David Sweet has been quietly shopping his five downtown office buildings and according to several downtown sources, a buyer is close to signing on the dotted line. Sweet’s sale intentions were daylighted by The Buffalo News on Saturday:
David Sweet, a fixture downtown since the early 1970s, is selling his commercial real estate holdings along Main Street. That includes such well-known properties as Rand at 14 Lafayette Square, the Main Seneca Building at 237 Main and the Main-Court Building at 436 Main, as well as two smaller adjacent office buildings at 241 and 251 Main, the Roblin and Stanton buildings.
The oldest building, the Stanton, was built in 1873, while the Main Seneca Building dates to 1902 and Rand to 1929. Main Court and Roblin were built in the 1960s.

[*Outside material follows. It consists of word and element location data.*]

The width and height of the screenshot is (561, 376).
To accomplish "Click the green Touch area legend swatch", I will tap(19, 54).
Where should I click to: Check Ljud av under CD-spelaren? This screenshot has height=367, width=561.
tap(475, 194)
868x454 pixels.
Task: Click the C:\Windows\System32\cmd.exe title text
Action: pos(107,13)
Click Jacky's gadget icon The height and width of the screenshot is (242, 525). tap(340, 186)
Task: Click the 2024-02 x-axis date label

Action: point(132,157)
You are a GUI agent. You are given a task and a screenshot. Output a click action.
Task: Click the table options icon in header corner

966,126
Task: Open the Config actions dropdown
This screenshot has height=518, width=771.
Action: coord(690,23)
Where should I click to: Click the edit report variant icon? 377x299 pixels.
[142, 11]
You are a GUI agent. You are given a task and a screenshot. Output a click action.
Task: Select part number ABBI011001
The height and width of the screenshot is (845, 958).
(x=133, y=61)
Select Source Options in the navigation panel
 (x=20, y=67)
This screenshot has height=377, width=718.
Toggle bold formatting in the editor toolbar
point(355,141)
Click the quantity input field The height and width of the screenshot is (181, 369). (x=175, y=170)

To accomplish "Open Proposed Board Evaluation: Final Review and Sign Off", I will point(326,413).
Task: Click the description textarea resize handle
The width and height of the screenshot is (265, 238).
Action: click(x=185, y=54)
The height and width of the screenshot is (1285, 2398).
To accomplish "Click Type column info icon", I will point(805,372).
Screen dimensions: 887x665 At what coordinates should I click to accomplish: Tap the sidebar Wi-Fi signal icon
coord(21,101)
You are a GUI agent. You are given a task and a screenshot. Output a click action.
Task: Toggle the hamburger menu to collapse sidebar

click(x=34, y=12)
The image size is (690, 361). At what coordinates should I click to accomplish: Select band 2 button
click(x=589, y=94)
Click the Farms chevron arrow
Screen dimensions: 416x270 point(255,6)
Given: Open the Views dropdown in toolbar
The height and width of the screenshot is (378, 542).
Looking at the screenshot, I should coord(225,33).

The five office buildings have 760,137 square feet of rentable space on 64 floors in total, but they are not fully occupied. The Rand Building, the flagship of the group, is about 80 percent occupied, while Main Court is “nearly that,” and the others are “a little less,” Sweet said. “We’re keeping our nose above water.”
Sweet won’t disclose the selling price, but the five buildings are assessed at $12 million in all. He confirmed that “we’ve got somebody that’s looking” at them but wouldn’t disclose the potential buyer’s identity.
The potential buyer, sources say he is a local businessman that has dabbled in city real estate projects, would invest tens of millions of dollars into the properties if the deal is completed. At least three of the buildings’ office space would possibly be converted to residential units.
The market for buildings that can be converted to residential using historic preservation tax credits is red hot. What is not red hot right now is the downtown office market with One Seneca Tower nearly empty and in foreclosure. Sweet’s have nearly as much space as One Seneca.
A Sweet sale and conversion would remove several hundred square feet of class ‘B’ office space from the market, move existing tenants to other space, and add potentially several hundred new apartments downtown. That’s upside all around.